After you’ve made your hiring decision, perform a periodic or an annual review:

  1. Are my investments working to achieve my financial goals and objectives?
    1. A simple conservative balanced program should potentially double one’s money in 10 years. So, is mine on track to do so?
  2. Given the increasingly global volatility, are my investments safe?
    1. Am I exposed to emerging markets? Am I exposed to currencies?
  3. Are there investments in my portfolio which are generating expensive fees for the firm rather than working in my best interest?
    1. Hedge funds are renowned for heavy fees.
  4. Are there investments in my portfolio that cannot be sold without a heavy penalty?
    1. Annuities are famous for hefty penalties if sold early.
  5. Are there investments in my portfolio that cannot even be sold, period.
    1. Non-publically traded REITs are a good example.
  6. Are the investments in my portfolio keeping pace or trailing badly relative to the various benchmarks?
    1. Managed accounts are notorious for market underperformance.
  7. Are there investments in my portfolio which are just plain dangerous due to their high risk?
    1. Many investors are sold income issues to later find out they are dressed up “junk” bonds.
  8. Just what are my total fees and costs of the investments in my portfolio?
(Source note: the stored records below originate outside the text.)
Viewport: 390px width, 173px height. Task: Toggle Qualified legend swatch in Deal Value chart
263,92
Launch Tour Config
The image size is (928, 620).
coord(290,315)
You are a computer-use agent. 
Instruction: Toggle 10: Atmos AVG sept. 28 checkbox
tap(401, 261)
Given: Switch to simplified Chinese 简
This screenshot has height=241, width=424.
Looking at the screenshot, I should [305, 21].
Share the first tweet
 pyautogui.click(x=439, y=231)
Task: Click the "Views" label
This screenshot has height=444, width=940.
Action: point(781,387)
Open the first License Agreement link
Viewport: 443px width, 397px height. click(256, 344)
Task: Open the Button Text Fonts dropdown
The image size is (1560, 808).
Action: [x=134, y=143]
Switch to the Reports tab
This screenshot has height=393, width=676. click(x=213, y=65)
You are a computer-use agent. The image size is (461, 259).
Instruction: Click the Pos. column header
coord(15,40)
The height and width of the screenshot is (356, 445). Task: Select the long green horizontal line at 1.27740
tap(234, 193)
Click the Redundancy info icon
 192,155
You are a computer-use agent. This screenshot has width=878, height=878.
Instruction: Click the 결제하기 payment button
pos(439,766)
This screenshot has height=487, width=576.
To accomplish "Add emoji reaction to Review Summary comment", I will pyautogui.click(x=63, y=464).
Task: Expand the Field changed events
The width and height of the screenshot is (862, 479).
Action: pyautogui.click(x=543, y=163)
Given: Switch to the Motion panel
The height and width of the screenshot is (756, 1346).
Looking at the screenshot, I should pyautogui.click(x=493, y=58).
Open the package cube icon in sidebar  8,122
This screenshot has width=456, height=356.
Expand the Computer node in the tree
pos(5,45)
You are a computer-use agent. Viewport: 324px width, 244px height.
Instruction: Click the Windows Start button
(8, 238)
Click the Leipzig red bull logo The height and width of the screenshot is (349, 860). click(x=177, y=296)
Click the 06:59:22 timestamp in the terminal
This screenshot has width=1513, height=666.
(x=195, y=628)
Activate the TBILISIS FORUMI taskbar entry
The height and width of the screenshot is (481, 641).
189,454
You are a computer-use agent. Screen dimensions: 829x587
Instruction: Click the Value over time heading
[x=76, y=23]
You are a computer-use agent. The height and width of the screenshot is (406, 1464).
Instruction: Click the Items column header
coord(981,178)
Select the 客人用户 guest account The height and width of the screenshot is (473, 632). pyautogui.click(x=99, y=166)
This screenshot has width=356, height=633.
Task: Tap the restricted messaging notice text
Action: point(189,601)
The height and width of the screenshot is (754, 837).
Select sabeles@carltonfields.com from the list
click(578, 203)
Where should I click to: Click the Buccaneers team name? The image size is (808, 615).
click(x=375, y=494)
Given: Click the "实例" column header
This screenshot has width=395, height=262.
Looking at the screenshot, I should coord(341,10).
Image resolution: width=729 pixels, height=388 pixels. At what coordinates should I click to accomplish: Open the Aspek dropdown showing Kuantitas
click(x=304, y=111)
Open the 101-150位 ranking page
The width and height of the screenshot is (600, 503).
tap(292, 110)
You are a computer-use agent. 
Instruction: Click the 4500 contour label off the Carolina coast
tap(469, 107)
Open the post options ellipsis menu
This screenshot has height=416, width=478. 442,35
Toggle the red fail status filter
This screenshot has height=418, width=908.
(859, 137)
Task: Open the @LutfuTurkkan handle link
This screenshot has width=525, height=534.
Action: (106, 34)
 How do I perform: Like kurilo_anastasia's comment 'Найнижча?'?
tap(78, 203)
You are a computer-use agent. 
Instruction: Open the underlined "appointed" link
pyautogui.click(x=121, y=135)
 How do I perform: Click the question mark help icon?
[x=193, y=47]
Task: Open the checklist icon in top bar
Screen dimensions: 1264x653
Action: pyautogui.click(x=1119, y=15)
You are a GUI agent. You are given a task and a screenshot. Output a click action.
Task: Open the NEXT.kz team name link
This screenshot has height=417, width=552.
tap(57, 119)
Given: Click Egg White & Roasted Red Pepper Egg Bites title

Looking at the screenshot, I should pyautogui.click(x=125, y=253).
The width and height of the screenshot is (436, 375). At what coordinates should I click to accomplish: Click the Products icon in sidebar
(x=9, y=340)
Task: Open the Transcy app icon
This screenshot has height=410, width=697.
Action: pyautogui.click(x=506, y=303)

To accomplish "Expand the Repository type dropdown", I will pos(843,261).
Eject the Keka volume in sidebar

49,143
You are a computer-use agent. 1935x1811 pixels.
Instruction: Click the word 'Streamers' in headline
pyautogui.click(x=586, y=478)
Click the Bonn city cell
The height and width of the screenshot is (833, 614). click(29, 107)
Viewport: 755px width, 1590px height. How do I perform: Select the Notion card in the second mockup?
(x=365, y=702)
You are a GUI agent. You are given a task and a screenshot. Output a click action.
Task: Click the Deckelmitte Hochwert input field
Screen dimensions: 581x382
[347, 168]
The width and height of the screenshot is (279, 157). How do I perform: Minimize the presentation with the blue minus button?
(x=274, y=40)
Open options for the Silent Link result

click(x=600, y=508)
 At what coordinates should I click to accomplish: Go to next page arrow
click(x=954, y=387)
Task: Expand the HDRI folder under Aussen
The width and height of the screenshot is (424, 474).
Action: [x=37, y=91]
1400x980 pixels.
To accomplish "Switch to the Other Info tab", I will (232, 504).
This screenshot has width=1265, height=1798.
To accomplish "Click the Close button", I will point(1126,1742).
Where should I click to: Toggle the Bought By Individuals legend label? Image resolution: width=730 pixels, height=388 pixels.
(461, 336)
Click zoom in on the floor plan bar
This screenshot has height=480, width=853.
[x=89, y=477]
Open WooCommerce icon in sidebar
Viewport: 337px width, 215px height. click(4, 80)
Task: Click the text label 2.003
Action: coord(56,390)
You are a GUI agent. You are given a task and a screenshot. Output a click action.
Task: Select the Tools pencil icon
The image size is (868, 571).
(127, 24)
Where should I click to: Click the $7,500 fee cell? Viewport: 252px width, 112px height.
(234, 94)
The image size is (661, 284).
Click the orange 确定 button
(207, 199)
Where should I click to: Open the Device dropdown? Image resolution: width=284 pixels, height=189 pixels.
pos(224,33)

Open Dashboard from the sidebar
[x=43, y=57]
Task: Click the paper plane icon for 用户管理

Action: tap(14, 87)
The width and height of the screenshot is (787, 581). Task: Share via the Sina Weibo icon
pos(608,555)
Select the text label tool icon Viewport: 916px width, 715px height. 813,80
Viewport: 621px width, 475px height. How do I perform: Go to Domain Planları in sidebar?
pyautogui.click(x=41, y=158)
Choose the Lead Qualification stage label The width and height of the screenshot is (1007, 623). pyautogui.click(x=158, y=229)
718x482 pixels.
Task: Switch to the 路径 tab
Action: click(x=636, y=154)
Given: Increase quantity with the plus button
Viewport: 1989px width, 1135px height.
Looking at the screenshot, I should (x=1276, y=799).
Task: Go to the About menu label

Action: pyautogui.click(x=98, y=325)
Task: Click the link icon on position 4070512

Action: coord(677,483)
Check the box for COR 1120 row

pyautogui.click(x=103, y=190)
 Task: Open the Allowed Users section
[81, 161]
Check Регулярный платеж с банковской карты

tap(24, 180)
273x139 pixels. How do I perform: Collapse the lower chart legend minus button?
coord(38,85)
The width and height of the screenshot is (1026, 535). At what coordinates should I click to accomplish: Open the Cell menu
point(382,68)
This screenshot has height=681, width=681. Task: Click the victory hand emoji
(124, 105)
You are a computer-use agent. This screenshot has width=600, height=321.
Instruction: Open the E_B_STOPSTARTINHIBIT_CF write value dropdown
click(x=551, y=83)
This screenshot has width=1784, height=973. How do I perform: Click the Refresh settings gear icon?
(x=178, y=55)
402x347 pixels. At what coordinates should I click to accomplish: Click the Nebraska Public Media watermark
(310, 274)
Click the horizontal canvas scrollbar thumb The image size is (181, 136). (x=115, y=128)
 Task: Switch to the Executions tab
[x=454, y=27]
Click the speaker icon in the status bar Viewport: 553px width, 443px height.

Are there “hidden” fees?
    1. Structured products like structured notes are loaded with hidden fees. Brokers usually make as much if not more than clients.
  9. Does my portfolio contain ETFs (Exchange Traded Funds)?
    1. ETFs are fraught with excessive trading risks.
  10. Index funds are becoming increasingly the investment choice among those supposedly “in the know”. Aren’t there any risks?
    1. Yes, all fads eventually lead to losses, as will using index funds like Pied Pipers. Just as “portfolio insurance” led to massive losses in 1987, investors will find plenty of losses with the index funds once the bubble pops.
  11. Does my portfolio include some investments which are just not appropriate for retirement accounts?
    1. Tax-deferred annuities in IRAs are just a no. They appear in many accounts as the commissions are so large.